TEXT PASSAGE:

= Beginning of Section =

[Technical] “Ultra-low latency” and “error resilience” are repeatedly asserted for real-time navigation, but no concrete latency/jitter/reliability targets (e.g., E2E, UL one-way, packet loss tolerance) are proposed, making the requirement non-actionable for FS_6G_MED and inconsistent with how SA requirements are normally expressed.
[Technical] The proposed clause mixes AI research task descriptions/metrics (surprisal, IoU+/IoU-, SPL, etc.) with 3GPP service requirements, but it never maps these metrics to communication KPIs (latency, throughput, reliability, synchronization), so the added text risks being non-normative narrative rather than requirements usable by RAN/CT.
[Technical] The document assumes cloud/server inference as the dominant architecture (“AI processing may occur at cloud/server”), but does not address split inference options (on-device, edge, hybrid) and the resulting different UL/DL traffic patterns (e.g., downlink control/trajectory updates), which is critical for embodied control loops.

= End of Section =

Records excerpted from a collection
= Beginning of Section =

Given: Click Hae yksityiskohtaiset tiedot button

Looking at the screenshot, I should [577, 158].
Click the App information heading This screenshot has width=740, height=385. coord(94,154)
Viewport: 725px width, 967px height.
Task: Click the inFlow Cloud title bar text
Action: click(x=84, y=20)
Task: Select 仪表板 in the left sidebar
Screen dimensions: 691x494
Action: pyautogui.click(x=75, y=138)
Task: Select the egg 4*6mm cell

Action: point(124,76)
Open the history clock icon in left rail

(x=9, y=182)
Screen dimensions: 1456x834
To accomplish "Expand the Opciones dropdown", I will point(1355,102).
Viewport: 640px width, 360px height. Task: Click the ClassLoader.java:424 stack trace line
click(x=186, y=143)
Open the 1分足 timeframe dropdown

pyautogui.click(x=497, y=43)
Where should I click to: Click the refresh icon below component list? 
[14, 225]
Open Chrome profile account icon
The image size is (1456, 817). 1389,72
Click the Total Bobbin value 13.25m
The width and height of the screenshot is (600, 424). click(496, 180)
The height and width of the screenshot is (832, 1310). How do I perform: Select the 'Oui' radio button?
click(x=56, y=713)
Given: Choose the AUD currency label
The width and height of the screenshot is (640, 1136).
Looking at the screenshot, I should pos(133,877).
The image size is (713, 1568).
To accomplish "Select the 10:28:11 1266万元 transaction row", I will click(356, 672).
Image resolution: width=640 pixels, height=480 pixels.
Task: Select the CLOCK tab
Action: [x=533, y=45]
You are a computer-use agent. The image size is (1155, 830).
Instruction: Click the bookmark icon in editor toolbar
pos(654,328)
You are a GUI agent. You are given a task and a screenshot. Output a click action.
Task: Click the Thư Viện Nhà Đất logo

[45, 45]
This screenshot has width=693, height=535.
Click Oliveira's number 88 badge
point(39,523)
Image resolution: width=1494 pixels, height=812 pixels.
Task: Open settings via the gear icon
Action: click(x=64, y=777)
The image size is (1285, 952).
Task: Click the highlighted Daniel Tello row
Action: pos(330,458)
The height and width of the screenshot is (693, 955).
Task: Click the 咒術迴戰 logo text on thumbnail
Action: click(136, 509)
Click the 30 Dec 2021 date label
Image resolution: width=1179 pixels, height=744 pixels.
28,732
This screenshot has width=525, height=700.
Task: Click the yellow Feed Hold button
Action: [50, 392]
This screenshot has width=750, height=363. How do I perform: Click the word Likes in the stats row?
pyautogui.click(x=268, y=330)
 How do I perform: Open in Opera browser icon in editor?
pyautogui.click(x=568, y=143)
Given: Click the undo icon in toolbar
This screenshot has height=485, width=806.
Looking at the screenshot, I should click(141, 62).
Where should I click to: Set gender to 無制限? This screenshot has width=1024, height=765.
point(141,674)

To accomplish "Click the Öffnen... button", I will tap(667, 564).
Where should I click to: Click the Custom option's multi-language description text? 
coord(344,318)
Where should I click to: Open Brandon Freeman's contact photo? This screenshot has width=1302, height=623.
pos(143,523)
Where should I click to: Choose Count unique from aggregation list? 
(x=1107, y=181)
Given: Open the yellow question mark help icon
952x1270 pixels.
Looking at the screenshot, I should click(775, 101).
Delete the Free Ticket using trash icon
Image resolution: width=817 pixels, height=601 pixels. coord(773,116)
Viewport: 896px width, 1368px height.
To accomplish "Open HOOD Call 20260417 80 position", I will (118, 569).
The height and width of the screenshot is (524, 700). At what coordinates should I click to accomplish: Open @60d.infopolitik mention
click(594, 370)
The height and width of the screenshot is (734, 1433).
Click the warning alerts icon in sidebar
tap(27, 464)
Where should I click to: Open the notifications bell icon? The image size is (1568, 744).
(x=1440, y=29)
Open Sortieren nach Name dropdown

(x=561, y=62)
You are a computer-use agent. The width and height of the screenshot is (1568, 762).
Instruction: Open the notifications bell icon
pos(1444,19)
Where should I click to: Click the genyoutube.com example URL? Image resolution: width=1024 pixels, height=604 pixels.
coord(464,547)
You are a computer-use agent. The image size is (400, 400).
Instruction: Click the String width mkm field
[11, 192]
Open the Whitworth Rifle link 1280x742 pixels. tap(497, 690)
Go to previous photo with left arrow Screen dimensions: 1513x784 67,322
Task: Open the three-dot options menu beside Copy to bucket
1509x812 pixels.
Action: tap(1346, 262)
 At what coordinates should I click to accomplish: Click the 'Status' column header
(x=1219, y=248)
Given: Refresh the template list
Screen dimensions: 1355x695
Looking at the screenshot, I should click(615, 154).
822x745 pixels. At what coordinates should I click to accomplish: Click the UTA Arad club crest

= End of Section =

ASSIGNMENT 1:
In the review comments, which architecture does the document assume is dominant for AI processing?
ASSIGNMENT 2:
Print the review comments from "[Technical] The proposed" to "usable by RAN/CT.".

FINAL ANSWER 1:
It assumes cloud/server inference is the dominant architecture.

FINAL ANSWER 2:
[Technical] The proposed clause mixes AI research task descriptions/metrics (surprisal, IoU+/IoU-, SPL, etc.) with 3GPP service requirements, but it never maps these metrics to communication KPIs (latency, throughput, reliability, synchronization), so the added text risks being non-normative narrative rather than requirements usable by RAN/CT.